[Items listed in a dataset]
- Opening Delimiter -
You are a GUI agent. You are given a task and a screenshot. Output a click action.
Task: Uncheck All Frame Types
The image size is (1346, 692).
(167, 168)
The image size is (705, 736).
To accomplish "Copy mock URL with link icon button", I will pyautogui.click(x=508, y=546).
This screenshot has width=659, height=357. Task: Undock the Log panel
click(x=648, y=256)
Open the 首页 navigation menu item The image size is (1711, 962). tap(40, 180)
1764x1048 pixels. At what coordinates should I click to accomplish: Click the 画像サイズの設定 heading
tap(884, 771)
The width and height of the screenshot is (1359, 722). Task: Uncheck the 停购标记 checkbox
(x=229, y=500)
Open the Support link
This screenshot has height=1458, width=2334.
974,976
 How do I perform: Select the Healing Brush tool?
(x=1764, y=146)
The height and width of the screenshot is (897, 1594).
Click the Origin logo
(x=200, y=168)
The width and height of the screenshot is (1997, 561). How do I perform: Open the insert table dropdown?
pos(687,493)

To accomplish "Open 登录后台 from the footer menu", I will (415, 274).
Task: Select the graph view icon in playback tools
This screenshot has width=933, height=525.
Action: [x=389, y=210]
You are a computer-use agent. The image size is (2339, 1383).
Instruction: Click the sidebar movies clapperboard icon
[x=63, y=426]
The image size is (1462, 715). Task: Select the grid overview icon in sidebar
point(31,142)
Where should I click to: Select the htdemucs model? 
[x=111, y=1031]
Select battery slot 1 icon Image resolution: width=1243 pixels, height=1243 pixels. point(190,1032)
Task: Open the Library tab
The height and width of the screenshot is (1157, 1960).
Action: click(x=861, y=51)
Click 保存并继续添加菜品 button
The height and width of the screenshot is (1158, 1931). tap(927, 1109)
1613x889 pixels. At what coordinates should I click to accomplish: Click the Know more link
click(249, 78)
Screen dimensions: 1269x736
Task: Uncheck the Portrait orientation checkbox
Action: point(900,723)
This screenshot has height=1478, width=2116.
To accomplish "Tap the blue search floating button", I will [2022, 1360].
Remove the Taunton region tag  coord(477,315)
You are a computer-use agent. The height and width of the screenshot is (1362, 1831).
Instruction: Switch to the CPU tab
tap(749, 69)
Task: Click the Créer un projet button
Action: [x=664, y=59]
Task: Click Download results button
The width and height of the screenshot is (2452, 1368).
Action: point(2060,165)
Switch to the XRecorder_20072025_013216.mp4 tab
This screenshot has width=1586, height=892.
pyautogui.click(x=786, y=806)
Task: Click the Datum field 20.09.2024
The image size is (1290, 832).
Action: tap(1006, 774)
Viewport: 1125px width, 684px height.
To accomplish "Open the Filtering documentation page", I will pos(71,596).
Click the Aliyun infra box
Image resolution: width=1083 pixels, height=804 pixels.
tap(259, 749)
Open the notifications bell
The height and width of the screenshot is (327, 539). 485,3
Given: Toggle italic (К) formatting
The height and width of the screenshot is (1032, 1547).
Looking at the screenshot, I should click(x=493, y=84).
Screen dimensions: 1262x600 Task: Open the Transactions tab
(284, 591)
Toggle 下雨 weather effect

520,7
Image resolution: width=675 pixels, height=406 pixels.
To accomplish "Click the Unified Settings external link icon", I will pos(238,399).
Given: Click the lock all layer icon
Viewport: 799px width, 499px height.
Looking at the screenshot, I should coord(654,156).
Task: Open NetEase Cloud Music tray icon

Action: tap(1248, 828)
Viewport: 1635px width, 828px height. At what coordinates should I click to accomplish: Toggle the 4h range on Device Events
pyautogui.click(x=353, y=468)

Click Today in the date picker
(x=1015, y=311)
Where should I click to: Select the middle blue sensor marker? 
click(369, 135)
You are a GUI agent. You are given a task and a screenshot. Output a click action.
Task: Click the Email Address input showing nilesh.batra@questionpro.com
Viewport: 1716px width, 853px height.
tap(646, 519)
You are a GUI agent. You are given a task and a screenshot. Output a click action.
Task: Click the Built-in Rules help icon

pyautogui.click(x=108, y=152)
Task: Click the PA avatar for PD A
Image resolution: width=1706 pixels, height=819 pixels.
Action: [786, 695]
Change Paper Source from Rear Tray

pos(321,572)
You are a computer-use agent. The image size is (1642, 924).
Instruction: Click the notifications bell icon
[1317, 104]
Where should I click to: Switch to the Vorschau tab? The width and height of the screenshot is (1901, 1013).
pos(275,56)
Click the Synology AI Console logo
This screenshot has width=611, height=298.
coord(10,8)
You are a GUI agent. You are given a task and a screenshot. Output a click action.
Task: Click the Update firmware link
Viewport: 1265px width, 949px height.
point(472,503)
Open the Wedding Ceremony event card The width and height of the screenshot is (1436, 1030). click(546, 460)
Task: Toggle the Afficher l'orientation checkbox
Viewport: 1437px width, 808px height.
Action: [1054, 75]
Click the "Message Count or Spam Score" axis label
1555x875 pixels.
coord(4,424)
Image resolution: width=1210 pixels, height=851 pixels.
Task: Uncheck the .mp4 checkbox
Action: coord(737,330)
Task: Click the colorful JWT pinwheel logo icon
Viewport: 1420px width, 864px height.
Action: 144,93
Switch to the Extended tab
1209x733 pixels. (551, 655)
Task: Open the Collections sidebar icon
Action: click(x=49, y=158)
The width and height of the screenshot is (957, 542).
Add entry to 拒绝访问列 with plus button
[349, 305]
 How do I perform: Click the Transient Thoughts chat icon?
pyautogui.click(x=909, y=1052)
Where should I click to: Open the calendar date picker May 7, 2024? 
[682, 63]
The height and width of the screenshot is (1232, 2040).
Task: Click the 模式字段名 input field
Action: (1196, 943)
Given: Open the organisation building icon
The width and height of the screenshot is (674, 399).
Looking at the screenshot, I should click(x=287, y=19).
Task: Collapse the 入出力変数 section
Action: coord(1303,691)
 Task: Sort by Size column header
- Closing Delimiter -
> [Problem to work on]: Look above for the line containing "Click 保存并继续添加菜品 button". Output from there through the line containing "Image resolution: width=675", exactly and inclusively.

> [Written answer]:
Click 保存并继续添加菜品 button
The height and width of the screenshot is (1158, 1931). tap(927, 1109)
1613x889 pixels. At what coordinates should I click to accomplish: Click the Know more link
click(249, 78)
Screen dimensions: 1269x736
Task: Uncheck the Portrait orientation checkbox
Action: point(900,723)
This screenshot has height=1478, width=2116.
To accomplish "Tap the blue search floating button", I will [2022, 1360].
Remove the Taunton region tag  coord(477,315)
You are a computer-use agent. The height and width of the screenshot is (1362, 1831).
Instruction: Switch to the CPU tab
tap(749, 69)
Task: Click the Créer un projet button
Action: [x=664, y=59]
Task: Click Download results button
The width and height of the screenshot is (2452, 1368).
Action: point(2060,165)
Switch to the XRecorder_20072025_013216.mp4 tab
This screenshot has width=1586, height=892.
pyautogui.click(x=786, y=806)
Task: Click the Datum field 20.09.2024
The image size is (1290, 832).
Action: tap(1006, 774)
Viewport: 1125px width, 684px height.
To accomplish "Open the Filtering documentation page", I will pos(71,596).
Click the Aliyun infra box
Image resolution: width=1083 pixels, height=804 pixels.
tap(259, 749)
Open the notifications bell
The height and width of the screenshot is (327, 539). 485,3
Given: Toggle italic (К) formatting
The height and width of the screenshot is (1032, 1547).
Looking at the screenshot, I should click(x=493, y=84).
Screen dimensions: 1262x600 Task: Open the Transactions tab
(284, 591)
Toggle 下雨 weather effect

520,7
Image resolution: width=675 pixels, height=406 pixels.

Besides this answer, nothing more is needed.